[GIVEN REQUEST]
According to the hamburger menu discussion, who designed the original icon for the Xerox Star user interface?

[PASSAGE]
====================
James Archer, author of the piece, is Chief Creative Officer of both Crowd Favorite, and Forty, both of which use -- surprise -- the hamburger menu in their mobile sites. Is this another case of "do what I say, not what I do"?
It's in the queue. :) The Crowd Favorite site is in the process of being redesigned, and there'll be changes to the Forty site coming shortly after that.
(These changes aren't just because of the hamburger menu, obviously. Digital stuff moves pretty fast in general, and companies keep evolving.)
> "and it’s consistent with the logic of the progressive disclosure design pattern."
And this is the crucial misinterpretation. Progressive disclosure as defined and used by Xerox is about objects and related actions. And it's all about visible objects! [1]
(Mind the classic example of a square in a drawing application: Clicking the shape discloses editing functions and displays handles to size the object.)
And here is the real problem: The hamburger icon as used today has no other object but the global context. By exposing context to the global context, it's a mere apropos without an object the user might relate to.
When Norm Cox designed the original icon for the Xerox Star user interface, it was a visual anchor for a menu revealing contextual functions to the visible content of the document. (Like selecting rows, etc. [2]) This is notably something else than the global, quite abstract context of a site navigation, disclosing navigational functions to address off-screen content.
Today's hamburger icon is just a paradigmatic misunderstanding.
[1] "A subtle thing happens when everything is visible: the display becomes reality. The user model becomes identical with what is on the screen. Objects can be understood purely in terms of their visible characteristics. Actions can be understood in terms of their effects on the screen. (...) In Star, we have tried to make the objects and actions in the system visible."
(Designing the Star User Interface; David Canfield Smith, Byte, Issue 4/1982)
[2] Compare: http://g.recordit.co/8Q5oAYCaVx.gif
(Outtake from a ACM CHI 1990 conference video, https://vimeo.com/61556918. Mind that the window-less bar at the top represents the global system as opposed to the document window below and its menu button(s).)
====================
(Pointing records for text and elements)
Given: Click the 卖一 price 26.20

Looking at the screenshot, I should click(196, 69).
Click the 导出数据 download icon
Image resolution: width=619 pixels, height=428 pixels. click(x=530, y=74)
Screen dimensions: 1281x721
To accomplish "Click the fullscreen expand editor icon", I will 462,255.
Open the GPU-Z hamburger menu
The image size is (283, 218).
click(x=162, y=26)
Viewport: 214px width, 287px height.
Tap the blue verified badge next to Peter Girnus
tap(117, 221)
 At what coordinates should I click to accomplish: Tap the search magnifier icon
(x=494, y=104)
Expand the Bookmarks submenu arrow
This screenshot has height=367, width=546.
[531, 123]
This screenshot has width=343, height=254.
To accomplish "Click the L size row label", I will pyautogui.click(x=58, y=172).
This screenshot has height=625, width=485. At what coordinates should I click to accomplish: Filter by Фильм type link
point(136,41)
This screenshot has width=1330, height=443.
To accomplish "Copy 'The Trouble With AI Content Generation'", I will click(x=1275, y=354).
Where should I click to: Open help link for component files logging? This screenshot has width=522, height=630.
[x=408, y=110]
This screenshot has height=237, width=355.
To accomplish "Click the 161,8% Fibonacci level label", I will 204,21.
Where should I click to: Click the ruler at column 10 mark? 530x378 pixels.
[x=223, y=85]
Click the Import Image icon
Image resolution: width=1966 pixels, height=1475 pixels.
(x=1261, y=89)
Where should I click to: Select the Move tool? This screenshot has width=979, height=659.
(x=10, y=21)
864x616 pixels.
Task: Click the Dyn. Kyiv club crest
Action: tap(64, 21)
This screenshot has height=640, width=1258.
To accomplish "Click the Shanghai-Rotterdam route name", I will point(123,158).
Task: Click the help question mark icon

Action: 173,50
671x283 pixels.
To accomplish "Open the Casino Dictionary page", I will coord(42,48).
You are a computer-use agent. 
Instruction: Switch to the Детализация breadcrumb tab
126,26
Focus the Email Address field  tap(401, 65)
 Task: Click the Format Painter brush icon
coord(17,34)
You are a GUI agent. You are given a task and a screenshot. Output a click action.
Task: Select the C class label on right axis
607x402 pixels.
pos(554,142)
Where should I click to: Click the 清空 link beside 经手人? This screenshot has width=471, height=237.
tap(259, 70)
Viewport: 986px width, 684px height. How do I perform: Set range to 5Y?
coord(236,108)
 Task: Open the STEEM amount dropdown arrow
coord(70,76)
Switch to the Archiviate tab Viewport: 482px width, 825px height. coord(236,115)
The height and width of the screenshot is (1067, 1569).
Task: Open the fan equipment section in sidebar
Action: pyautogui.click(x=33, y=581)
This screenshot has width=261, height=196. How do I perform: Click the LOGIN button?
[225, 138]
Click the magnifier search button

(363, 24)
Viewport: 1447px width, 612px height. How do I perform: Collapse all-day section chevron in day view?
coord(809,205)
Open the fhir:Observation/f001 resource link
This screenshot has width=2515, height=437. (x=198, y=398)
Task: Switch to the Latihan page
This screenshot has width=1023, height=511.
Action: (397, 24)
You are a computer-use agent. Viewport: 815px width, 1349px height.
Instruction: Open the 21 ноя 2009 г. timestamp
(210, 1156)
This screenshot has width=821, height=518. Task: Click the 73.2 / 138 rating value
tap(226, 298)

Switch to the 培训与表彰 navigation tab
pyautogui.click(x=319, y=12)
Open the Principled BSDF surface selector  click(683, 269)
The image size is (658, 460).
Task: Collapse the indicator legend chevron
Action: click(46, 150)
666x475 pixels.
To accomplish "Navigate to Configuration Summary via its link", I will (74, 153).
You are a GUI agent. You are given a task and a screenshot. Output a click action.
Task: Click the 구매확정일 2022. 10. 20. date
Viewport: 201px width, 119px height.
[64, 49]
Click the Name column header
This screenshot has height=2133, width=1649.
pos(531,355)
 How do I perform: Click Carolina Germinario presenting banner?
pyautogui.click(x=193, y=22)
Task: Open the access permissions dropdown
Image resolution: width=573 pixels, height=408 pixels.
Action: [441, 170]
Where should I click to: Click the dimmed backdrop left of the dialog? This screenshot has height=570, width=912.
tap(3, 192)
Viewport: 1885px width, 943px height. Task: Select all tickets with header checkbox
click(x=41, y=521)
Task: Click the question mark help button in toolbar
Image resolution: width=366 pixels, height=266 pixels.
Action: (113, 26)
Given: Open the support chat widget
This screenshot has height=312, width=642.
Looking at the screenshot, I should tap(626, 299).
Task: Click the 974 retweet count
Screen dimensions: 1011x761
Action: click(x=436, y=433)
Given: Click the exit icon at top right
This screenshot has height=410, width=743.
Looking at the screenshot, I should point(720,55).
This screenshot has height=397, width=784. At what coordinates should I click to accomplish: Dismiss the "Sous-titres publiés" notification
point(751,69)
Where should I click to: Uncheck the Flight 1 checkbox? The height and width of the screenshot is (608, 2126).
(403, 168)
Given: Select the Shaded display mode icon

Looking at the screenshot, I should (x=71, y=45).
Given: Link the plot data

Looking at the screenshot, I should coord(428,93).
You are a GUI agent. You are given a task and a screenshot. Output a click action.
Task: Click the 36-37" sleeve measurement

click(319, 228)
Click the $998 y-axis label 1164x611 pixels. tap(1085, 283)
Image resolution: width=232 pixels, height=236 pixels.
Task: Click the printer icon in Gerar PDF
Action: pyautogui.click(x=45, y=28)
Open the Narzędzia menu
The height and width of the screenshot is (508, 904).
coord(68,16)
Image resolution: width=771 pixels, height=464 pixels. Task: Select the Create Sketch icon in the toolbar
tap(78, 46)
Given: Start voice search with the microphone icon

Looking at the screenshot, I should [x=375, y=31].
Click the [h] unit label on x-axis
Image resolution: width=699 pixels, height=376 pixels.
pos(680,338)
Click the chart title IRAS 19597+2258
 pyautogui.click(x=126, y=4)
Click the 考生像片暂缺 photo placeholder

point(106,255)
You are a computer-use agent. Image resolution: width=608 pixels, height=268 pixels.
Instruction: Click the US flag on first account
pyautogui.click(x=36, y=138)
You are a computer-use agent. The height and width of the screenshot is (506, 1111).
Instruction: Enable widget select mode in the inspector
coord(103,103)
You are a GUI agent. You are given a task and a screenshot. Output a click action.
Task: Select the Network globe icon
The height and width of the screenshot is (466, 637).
====================
[EXPECTED OUTPUT]
Norm Cox